▶ **Your goal**
When the line containing "Given: Click the help" appears in the entries below, begin printing there and stop after the line containing "Select the checkbox for the png file row"; print each of those lines exactly and no other line.

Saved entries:
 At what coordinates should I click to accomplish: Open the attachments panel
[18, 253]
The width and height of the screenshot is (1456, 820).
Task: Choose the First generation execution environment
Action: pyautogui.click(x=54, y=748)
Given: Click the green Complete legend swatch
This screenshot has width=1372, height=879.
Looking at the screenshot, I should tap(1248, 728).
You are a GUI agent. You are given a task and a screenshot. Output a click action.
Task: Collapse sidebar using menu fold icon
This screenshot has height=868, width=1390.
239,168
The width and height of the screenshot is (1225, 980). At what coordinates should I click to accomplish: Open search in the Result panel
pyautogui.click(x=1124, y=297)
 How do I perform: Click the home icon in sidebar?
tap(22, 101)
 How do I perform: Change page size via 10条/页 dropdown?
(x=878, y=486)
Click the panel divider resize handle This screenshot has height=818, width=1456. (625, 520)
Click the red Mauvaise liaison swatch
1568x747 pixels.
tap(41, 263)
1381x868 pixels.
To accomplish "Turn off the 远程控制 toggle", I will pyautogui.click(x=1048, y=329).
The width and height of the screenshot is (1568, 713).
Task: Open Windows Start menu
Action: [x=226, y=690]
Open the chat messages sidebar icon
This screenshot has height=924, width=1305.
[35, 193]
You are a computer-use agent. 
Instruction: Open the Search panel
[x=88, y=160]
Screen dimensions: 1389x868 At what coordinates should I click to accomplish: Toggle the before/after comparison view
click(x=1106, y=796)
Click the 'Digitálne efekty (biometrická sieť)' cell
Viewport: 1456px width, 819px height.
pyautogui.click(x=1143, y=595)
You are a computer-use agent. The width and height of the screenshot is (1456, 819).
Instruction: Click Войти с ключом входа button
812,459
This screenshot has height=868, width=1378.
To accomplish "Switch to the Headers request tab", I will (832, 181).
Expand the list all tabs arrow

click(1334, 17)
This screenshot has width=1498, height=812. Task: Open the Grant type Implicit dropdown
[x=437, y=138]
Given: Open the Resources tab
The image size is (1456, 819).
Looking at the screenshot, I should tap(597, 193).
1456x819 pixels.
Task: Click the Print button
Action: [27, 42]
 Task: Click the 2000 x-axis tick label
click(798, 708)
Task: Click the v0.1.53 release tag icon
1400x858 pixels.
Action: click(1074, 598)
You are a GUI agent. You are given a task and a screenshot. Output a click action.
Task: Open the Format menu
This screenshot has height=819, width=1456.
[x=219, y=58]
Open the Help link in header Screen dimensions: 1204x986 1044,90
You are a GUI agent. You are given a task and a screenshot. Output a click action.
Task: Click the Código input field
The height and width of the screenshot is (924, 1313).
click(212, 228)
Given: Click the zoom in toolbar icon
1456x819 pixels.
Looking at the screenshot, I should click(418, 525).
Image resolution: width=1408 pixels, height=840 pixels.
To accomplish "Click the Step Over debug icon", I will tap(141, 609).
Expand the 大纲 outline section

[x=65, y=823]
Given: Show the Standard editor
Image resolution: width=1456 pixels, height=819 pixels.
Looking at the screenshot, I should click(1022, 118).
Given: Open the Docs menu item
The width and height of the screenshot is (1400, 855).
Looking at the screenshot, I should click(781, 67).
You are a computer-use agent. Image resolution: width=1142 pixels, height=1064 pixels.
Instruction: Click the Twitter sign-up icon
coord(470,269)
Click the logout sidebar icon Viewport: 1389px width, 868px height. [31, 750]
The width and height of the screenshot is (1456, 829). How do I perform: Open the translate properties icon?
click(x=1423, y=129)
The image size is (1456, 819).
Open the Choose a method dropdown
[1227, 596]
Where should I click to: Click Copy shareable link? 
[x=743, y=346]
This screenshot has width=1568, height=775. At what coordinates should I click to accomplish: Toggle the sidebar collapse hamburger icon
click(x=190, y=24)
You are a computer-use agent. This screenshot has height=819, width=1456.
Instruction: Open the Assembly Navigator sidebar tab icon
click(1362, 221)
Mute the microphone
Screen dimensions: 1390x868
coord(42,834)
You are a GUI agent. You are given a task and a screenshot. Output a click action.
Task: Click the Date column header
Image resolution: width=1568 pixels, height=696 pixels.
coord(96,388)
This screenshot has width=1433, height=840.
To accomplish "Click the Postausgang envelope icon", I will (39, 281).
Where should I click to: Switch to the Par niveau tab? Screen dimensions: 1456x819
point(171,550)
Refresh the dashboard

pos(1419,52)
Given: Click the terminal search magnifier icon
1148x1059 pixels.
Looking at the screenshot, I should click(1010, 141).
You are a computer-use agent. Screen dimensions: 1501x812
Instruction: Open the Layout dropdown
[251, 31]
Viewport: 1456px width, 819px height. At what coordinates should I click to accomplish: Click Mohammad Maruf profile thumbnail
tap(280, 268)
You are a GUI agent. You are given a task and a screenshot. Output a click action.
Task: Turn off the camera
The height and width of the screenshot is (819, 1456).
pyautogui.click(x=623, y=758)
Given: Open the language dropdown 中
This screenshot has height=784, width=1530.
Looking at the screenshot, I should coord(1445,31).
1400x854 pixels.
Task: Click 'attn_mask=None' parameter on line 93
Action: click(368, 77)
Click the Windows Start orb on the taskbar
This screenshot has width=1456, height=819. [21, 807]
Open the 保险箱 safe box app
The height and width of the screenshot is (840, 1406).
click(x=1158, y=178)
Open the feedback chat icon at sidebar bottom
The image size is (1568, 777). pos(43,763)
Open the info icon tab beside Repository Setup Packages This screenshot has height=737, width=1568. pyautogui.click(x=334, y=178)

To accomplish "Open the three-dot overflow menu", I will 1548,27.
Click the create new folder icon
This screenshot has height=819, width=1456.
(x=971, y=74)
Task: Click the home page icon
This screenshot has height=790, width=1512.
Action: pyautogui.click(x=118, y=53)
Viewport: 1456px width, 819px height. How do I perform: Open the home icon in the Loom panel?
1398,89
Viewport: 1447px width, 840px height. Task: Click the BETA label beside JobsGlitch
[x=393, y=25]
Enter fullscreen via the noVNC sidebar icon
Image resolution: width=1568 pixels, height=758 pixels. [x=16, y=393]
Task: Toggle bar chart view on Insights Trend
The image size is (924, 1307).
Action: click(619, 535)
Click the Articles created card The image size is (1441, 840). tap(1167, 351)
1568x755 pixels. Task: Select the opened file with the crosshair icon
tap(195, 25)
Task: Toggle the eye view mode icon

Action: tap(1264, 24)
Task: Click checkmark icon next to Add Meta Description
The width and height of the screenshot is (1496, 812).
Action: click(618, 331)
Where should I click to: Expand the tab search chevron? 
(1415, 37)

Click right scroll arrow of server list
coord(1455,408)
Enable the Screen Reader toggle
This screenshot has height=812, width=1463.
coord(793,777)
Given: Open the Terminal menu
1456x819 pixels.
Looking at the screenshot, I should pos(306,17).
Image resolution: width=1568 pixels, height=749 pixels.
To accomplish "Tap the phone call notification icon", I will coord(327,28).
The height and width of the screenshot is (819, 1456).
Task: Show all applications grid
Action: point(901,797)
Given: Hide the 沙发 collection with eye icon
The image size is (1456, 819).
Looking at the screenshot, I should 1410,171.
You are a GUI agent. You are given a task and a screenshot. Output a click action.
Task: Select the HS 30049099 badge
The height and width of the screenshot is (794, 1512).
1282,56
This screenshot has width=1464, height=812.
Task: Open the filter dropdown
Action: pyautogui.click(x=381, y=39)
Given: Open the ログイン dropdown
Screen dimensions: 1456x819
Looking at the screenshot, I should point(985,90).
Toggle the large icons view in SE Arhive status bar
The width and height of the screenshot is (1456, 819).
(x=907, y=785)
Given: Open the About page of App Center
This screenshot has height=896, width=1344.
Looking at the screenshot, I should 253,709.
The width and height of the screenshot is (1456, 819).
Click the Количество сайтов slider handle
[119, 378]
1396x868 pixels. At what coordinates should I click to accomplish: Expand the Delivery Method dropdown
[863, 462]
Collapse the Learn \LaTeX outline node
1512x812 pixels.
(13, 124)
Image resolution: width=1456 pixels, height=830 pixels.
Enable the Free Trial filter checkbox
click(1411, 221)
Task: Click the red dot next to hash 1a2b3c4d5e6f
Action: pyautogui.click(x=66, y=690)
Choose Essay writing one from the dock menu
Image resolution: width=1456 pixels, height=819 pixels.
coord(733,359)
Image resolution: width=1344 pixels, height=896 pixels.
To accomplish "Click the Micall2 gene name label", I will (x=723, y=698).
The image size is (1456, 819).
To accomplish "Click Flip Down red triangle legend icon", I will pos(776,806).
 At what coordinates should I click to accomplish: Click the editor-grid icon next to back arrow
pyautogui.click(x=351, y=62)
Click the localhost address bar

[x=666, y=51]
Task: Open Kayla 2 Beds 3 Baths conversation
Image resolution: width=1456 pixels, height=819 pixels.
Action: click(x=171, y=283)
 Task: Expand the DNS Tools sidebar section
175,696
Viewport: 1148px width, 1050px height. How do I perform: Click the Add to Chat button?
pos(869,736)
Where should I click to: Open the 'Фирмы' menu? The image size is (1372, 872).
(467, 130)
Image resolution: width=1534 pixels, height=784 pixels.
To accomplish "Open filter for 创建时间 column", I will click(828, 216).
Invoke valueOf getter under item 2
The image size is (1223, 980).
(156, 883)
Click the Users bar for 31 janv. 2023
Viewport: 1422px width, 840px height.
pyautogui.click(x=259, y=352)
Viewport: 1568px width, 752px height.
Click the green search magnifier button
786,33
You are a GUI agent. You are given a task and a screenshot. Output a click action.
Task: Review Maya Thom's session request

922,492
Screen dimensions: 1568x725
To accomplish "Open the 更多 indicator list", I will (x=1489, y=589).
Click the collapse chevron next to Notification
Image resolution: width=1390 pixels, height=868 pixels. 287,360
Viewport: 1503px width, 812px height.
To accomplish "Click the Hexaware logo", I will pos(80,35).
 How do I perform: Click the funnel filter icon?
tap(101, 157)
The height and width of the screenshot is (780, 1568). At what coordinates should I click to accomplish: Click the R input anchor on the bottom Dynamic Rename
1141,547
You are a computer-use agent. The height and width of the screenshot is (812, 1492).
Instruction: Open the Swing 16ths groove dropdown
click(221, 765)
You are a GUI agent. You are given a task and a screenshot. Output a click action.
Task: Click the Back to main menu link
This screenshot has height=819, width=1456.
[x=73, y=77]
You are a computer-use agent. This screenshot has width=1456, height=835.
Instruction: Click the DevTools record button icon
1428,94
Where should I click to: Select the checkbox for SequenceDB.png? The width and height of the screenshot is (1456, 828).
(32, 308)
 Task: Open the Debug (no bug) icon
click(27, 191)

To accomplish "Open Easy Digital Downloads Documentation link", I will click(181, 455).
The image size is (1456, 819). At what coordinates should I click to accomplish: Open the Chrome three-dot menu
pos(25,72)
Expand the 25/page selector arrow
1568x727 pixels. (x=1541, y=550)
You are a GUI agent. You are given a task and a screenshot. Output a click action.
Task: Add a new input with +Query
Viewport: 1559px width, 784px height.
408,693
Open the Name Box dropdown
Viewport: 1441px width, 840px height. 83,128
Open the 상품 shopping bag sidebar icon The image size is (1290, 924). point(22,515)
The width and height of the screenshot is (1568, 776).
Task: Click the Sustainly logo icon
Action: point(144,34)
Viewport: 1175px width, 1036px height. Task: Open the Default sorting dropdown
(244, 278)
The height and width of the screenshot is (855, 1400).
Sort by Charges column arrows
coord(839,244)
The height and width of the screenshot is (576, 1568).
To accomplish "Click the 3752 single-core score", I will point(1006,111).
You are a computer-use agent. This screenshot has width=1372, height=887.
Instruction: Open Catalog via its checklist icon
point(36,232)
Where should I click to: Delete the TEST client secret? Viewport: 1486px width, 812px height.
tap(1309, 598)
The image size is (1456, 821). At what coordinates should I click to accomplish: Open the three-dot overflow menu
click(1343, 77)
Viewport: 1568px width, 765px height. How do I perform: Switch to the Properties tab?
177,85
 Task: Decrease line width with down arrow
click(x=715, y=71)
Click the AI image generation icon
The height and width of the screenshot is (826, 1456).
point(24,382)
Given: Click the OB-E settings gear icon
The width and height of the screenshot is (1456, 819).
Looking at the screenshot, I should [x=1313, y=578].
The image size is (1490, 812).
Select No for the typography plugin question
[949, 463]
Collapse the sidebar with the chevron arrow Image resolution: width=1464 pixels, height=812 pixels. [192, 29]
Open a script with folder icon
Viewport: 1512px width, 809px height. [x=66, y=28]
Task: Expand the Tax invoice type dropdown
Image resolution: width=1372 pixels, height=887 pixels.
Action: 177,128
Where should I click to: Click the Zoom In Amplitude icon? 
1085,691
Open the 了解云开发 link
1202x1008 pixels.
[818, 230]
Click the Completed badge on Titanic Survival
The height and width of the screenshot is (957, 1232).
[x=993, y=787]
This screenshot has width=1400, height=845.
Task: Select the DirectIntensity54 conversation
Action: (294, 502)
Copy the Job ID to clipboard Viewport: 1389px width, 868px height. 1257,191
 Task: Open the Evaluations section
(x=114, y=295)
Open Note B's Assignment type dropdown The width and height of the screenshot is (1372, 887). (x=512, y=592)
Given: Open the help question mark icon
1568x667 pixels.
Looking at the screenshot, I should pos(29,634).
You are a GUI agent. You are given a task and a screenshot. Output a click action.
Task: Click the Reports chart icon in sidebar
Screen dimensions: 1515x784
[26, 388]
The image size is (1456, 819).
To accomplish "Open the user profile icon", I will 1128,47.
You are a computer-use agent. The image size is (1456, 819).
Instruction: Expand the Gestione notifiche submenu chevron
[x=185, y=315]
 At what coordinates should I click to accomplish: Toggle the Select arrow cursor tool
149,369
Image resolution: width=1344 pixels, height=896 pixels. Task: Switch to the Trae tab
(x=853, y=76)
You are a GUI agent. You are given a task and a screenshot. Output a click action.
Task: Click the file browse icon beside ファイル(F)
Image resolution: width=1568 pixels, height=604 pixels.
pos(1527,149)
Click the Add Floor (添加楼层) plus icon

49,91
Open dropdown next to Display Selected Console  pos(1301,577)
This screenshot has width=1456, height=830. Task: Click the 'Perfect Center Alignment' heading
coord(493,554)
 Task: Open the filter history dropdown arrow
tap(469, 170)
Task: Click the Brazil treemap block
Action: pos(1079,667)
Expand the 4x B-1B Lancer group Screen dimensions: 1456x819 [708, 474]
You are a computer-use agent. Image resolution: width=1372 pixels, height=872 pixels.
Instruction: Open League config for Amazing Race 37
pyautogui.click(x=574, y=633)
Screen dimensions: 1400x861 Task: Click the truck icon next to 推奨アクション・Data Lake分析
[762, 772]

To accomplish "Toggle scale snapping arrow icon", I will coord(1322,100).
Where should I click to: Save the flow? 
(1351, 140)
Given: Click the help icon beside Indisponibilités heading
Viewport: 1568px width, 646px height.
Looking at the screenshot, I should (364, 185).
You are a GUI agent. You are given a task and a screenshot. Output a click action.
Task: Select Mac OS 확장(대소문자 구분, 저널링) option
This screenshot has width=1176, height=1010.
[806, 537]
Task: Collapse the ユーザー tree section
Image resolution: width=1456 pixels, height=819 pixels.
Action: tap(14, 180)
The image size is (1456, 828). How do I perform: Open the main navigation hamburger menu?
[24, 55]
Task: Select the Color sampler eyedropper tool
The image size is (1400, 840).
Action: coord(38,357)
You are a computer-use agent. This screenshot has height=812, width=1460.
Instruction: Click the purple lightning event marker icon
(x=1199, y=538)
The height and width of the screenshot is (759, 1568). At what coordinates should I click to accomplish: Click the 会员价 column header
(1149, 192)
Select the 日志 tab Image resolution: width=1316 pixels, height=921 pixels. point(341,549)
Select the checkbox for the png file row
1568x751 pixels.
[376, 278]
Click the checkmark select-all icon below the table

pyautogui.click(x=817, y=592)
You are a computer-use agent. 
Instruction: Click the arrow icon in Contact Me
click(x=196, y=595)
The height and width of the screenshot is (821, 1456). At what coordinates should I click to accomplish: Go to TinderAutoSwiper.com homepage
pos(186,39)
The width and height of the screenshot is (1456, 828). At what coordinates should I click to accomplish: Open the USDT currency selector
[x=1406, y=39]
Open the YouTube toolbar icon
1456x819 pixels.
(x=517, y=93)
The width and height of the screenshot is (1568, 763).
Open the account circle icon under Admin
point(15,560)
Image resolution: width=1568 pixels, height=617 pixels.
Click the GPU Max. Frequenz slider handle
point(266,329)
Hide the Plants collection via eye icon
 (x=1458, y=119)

▶ **Task solution**
Given: Click the help icon beside Indisponibilités heading
Viewport: 1568px width, 646px height.
Looking at the screenshot, I should (364, 185).
You are a GUI agent. You are given a task and a screenshot. Output a click action.
Task: Select Mac OS 확장(대소문자 구분, 저널링) option
This screenshot has width=1176, height=1010.
[806, 537]
Task: Collapse the ユーザー tree section
Image resolution: width=1456 pixels, height=819 pixels.
Action: tap(14, 180)
The image size is (1456, 828). How do I perform: Open the main navigation hamburger menu?
[24, 55]
Task: Select the Color sampler eyedropper tool
The image size is (1400, 840).
Action: coord(38,357)
You are a computer-use agent. This screenshot has height=812, width=1460.
Instruction: Click the purple lightning event marker icon
(x=1199, y=538)
The height and width of the screenshot is (759, 1568). At what coordinates should I click to accomplish: Click the 会员价 column header
(1149, 192)
Select the 日志 tab Image resolution: width=1316 pixels, height=921 pixels. point(341,549)
Select the checkbox for the png file row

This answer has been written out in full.